**The problem**
Hand back all records exactly, pictures omitted.

**Supplied material**
══════
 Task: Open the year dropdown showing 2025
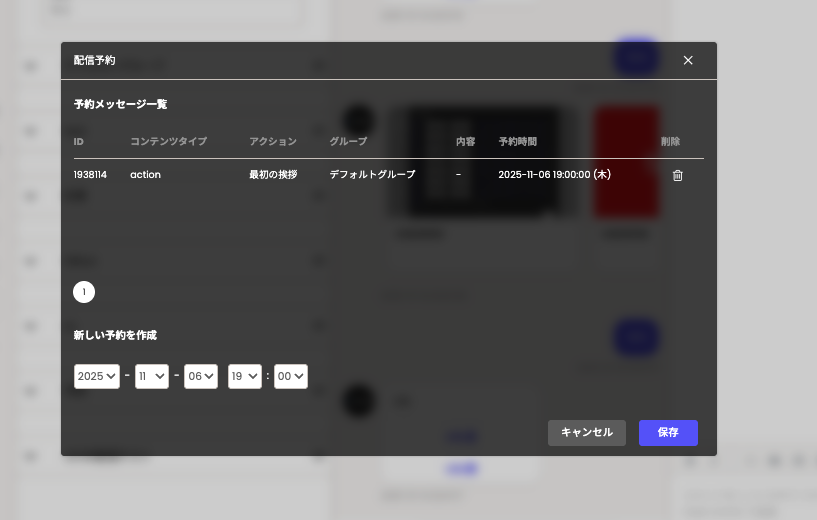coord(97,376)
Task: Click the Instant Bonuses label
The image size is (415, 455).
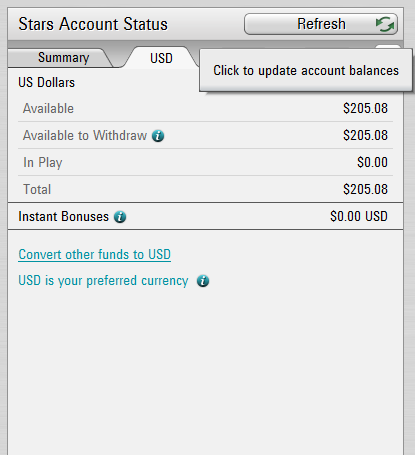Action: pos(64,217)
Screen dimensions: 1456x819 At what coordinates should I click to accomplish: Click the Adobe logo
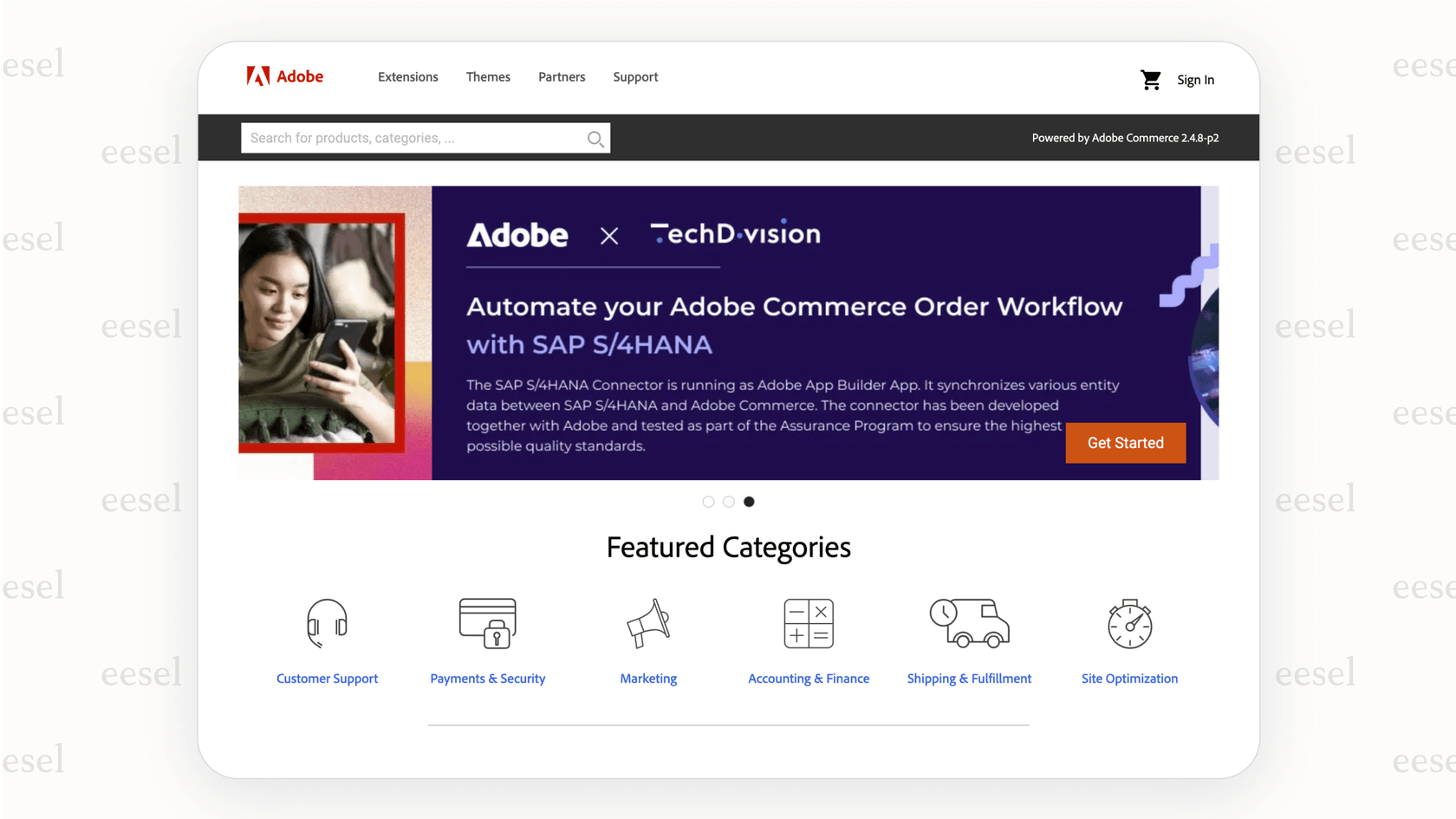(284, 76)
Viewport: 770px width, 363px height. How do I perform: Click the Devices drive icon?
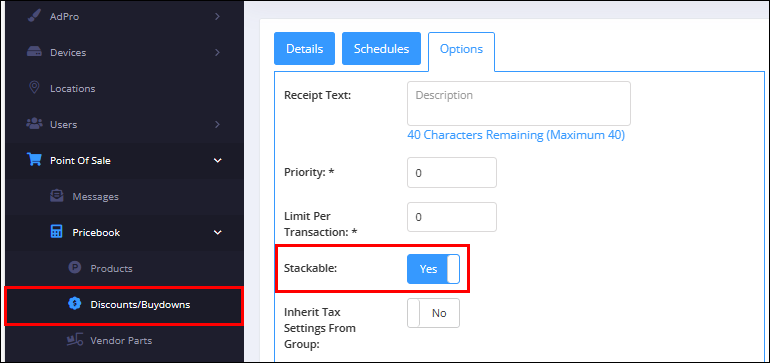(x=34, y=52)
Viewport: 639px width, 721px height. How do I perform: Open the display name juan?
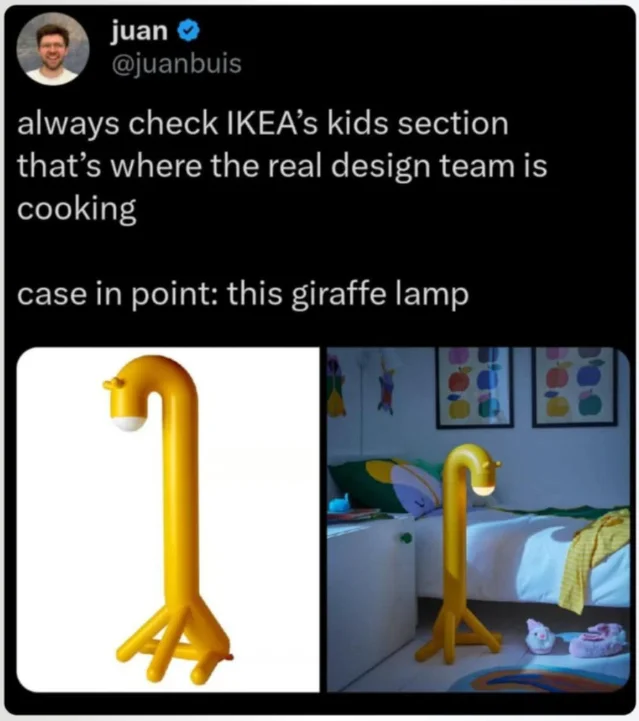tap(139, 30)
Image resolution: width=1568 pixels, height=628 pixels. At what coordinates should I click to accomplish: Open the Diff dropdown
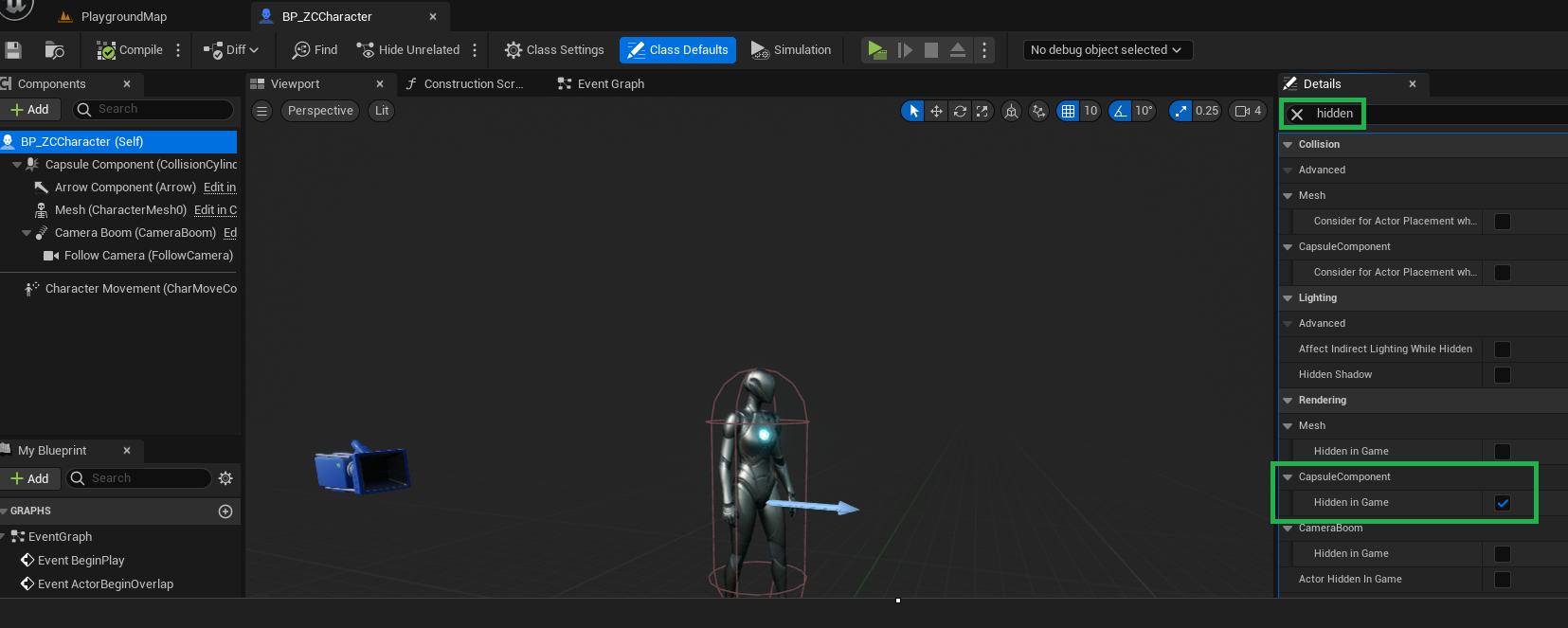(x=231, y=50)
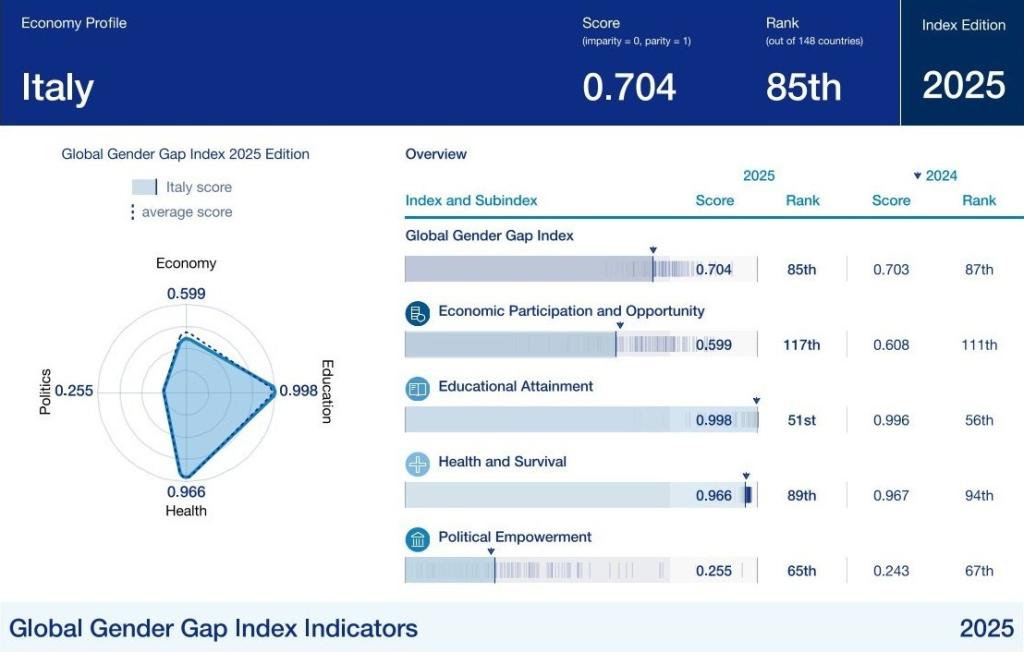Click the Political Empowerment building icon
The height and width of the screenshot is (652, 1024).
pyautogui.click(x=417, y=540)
══════
**Solution**
 Task: Open the year dropdown showing 2025
coord(97,376)
Task: Click the Instant Bonuses label
The image size is (415, 455).
Action: pos(64,217)
Screen dimensions: 1456x819 At what coordinates should I click to accomplish: Click the Adobe logo
(284, 76)
Viewport: 770px width, 363px height. How do I perform: Click the Devices drive icon?
(x=34, y=52)
Viewport: 639px width, 721px height. How do I perform: Open the display name juan?
tap(139, 30)
Image resolution: width=1568 pixels, height=628 pixels. At what coordinates should I click to accomplish: Open the Diff dropdown
(x=231, y=50)
Click the Political Empowerment building icon
The height and width of the screenshot is (652, 1024).
pyautogui.click(x=417, y=540)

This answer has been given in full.